Offline Profiling and Triggers


Introduction

There are two fundamentally different ways to profile an application with JProfiler: By default, you profile with the JProfiler GUI attached. The JProfiler GUI provides you with buttons to start and stop recording and shows you all profiling data. However, there are situations where you would like to profile without the JProfiler GUI and analyze the results later on. For this scenario, JProfiler offers offline profiling. Offline profiling allows you to start the profiled application with the profiling agent but without the need to connect with a JProfiler GUI.

However, offline profiling still requires some actions to be performed. At least one snapshot has to be saved, otherwise no profiling data will be available for analysis later on. Also, to see CPU or allocation data, you have to start recording at some point. Similarly, if you wish to be able to use the heap walker in the saved snapshot, you have to trigger a heap dump at some point.

Profiling API

The first solution to this problem is the offline profiling API. With the offline profiling API, you can programmatically invoke all profiling actions in your code.

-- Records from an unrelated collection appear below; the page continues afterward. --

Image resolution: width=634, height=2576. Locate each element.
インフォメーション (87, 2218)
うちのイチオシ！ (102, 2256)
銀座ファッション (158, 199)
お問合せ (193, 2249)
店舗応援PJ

The drawback of this approach is that you have to add the JProfiler agent library to the class path of your application during development, add temporary profiling code to your source code and recompile your code each time you make a change to the programmatic profiling actions.

Triggers

With triggers, you can specify all profiling actions in the JProfiler GUI without modifying your source code. Triggers are saved in the JProfiler config file. The config file and the session id are passed to the profiling agent on the command line when you start with offline profiling enabled, so the profiling agent can read those trigger definitions.

In contrast to the profiling API use case where you add calls to your source code, triggers are activated when a certain event occurs in the JVM. For example, if you would have added a call to a certain profiling action at the beginning or at the end of a method when using the profiling API, you can use a method invocation trigger instead. Instead of creating your own timer thread to periodically save a snapshot, you can use a timer trigger.

Each trigger has a list of actions that are performed when the associated event occurs. Some of these actions correspond to profiling actions in the offline profiling API. In addition there are other actions that go beyond the controller functions such as the action to print method calls with parameters and return values or the action to invoke an interceptor for a method.